Além disso, a juíza afirma que o cenário de Constelação Familiar vem crescendo no Estado do Rio Grande do Sul, pois, além de ser reconhecida pelo Conselho Nacional de Justiça, é, igualmente, reconhecida pelo Ministério da Saúde como prática integrativa e complementar (JORNAL DA LEI, 2018).

Além disso, em Porto Alegre, foi realizado o Encontro Projeto Justiça Sistêmica de Porto Alegre, em parceria com o Núcleo da Paz - CEJUSC e Varas de Família e Sucessões. Verificou-se que, ao se observar os dados sobre a origem dos processos, controvérsias e sentimentos conflitivos repetiam-se nas gerações de uma família. Por fim, destacou:

Foram vistos processos em que a mulher não permite o acesso do homem aos filhos (configurando caso de alienação parental), como também, casos em que o próprio homem não possuía o modelo de cuidar e se aproximar (efetivamente) dos filhos. Nesse encontro de hoje, também foi conferido outro fato em que não houve, amor inviabilizando a parte de doar amor, justamente por não sentir ou desconhecer esta emoção (TRIBUNAL DE JUSTIÇA DO RIO GRANDE DO SUL, 2020, s/p.)
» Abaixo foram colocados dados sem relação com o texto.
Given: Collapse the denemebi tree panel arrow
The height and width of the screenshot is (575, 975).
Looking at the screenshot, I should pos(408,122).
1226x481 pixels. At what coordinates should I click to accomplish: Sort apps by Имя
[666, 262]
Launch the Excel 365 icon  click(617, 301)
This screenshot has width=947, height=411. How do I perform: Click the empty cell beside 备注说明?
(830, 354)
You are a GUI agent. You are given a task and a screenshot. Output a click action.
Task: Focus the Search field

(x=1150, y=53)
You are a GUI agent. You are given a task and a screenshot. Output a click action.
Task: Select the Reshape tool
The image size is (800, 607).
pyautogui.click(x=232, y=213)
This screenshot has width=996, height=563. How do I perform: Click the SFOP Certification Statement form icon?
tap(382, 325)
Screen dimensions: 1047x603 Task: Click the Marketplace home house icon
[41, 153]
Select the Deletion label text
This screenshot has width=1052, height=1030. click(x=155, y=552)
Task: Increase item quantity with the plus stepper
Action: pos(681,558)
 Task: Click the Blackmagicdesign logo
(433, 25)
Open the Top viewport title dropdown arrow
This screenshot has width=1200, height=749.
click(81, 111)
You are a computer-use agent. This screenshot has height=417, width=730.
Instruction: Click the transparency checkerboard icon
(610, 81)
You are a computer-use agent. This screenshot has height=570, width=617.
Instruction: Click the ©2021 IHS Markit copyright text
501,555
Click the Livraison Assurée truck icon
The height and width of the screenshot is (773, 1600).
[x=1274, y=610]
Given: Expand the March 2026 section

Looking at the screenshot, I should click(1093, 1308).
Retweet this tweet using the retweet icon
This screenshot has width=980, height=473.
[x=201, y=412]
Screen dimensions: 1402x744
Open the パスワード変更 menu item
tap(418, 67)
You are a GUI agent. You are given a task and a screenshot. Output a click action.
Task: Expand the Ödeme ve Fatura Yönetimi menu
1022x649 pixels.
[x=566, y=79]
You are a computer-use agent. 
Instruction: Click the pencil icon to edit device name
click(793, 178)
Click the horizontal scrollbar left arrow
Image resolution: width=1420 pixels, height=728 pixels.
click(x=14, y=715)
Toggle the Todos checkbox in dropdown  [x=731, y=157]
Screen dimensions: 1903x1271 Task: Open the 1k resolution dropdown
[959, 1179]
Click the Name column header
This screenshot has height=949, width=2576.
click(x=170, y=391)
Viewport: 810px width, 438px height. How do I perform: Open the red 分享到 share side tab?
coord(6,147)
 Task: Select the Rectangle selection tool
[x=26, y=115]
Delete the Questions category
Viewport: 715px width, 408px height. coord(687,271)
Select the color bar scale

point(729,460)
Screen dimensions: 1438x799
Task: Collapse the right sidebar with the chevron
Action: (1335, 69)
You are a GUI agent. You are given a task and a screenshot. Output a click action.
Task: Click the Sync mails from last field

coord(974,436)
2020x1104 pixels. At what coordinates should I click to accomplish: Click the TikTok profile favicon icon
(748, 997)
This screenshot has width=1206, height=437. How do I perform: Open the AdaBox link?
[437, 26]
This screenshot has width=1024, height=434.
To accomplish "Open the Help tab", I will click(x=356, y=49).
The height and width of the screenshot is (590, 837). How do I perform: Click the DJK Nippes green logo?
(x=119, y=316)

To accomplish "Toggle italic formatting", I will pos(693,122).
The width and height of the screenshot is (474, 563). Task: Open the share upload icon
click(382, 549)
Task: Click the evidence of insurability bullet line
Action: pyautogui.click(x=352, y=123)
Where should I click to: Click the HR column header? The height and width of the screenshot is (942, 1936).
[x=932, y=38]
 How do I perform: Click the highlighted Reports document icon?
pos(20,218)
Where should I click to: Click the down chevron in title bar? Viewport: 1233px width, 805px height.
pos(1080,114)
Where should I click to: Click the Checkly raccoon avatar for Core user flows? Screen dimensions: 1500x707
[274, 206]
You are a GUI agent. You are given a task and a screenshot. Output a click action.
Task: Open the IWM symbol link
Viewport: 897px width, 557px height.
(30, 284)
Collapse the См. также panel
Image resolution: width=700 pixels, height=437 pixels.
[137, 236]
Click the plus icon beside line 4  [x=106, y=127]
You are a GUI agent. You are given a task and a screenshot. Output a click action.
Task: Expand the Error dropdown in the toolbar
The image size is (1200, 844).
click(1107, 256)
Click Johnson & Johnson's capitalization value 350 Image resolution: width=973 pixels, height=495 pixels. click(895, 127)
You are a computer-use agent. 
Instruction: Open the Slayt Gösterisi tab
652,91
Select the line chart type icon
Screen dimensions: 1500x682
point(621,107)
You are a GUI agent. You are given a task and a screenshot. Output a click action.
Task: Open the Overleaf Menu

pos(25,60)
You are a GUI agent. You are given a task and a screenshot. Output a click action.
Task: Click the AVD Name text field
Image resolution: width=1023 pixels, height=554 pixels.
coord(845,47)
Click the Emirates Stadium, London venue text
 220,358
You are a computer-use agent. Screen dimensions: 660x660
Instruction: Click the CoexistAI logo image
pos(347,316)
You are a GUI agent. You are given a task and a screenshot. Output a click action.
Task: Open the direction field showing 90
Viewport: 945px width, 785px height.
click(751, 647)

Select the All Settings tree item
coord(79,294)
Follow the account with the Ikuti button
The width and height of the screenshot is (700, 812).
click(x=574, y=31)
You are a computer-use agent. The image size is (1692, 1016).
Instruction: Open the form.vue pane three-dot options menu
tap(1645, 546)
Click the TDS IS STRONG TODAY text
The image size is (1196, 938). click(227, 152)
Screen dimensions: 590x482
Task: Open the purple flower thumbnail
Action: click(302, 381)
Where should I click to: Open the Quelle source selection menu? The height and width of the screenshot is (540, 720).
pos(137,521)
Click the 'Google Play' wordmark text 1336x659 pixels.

Segundo Pituco (2018), a magistrada, responsável pela 1ª Vara de Família da Comarca de Porto Alegre, há mais de dezenove anos, Maria Inês Claraz de Souza Linck, informou que a implementação da constelação familiar no local foi uma parceria com o Projeto Justiça Sistêmica de Parobé:

O projeto iniciou suas atividades em outubro de 2017 e, até o momento, foram realizadas duas sessões de constelações familiares, em que partes de processos pertencentes à 1° Vara receberam em suas residências correspondências convidando-as a participarem das sessões voluntariamente. A juíza informou que, após uma conversa com os constelandos, recebeu um retorno positivo, que lhe informaram ter gostado bastante da experiência (PITUCO, 2018, p. 87).

Ante o elevado percentual de obtenção de acordos, conforme os dados, apresentados neste Artigo, pode-se acenar à tendência para a institucionalização dos Projetos que aplicam o método.

Como verificado, pode-se afirmar que a constelação familiar possibilita que os indivíduos envolvidos tomem consciência dos motivos que os fizeram agir de determinada maneira, e, ao reconhecerem esses padrões de comportamento, muitas vezes, repetitivos, saberão como agir de forma distinta quando houver a necessidade de resolver novos conflitos na busca da autocomposição, garantindo uma sociedade mais madura e a redução de processos nas Varas de Famílias. Estudos contemporâneos sobre constelação familiar, no âmbito jurídico, proporcionam aos operadores do direito e às famílias, enquanto sociedade, a oportunidade de solucionar seus conflitos judiciais pela aplicação da técnica.

Portanto, se verifica que a aplicação da técnica de Constelação Familiar com o intuito de solucionar conflitos judiciais nas Varas de Família, vem sendo ampliada junto ao Poder Judiciário do Rio Grande do Sul. Além do mais, tendo em vista o elevado êxito na obtenção de acordos por intermédio do Projeto Justiça Sistêmica, nota-se que há tendência para a expansão do referido Projeto nas demais Comarcas do território gaúcho.